Hugh Jackman is urging fans to slather on sunscreen this summer after sharing that he has been undergoing new tests for skin cancer following a recent medical checkup.
The 54-year-old actor announced in an Instagram video Monday night that he had two biopsies for spots on his nose that his doctor said may be basal cell carcinoma, a common form of skin cancer that is diagnosed about 3.6 million times per year in the U.S., according to the Skin Cancer Foundation.
"I'll find out in two or three days, and as soon as I know, I'll let you know," Jackman said in the video.

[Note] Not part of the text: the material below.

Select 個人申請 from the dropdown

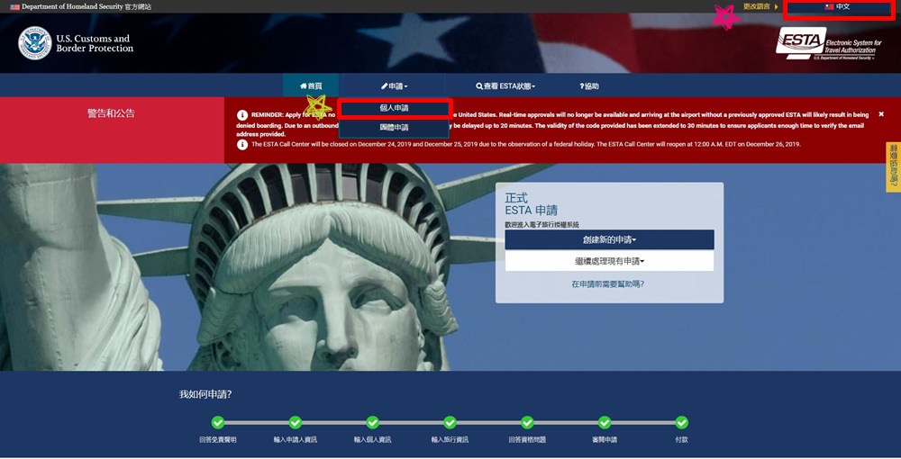click(394, 108)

The form of skin cancer originates in basal cells, a type of cell that produces new skin cells as others die, according to Mayo Clinic. Signs of basal cell carcinoma can appear on the head, face and neck as a slightly transparent bump; a brown, black or blue lesion; a flat, scaly patch with a raised edge; or a white, waxy, scar-like lesion, according to Mayo Clinic.
The cancer rarely spreads beyond its original site and is easily treatable when caught early, according to the Skin Cancer Foundation.
Jackman said that while basal cell carcinoma is "the least dangerous of them all," people should still seek to avoid it by wearing sunscreen.
"If I can just take this opportunity to remind you summer is coming, for those of us in the Northern Hemisphere, please wear sunscreen," he said.
"No matter how much you want a tan, trust me, trust me, trust me. This is all stuff that happened 25 years ago; it’s coming out now. Put some sunscreen on. You’ll still have an incredible time out there. Please be safe," he said.
This is not the first time Jackman has faced a skin cancer scare, or spoken out publicly about it. In August 2021, Jackman posted a similar video urging fans to wear sunscreen after he got a biopsy of a spot on his nose.
He also had the same procedure done in February 2017, May 2014 and November 2013, and in each instance took to social media to urge fans to protect themselves under the sun.
In the caption of his most recent post, Jackman alluded to those earlier instances: "I know you’ve heard me talk about my basal cell carcinomas before. I’m going to keep talking about them, if need be. And if it reminds even one person to put on sunscreen with a high SPF, then I’m happy."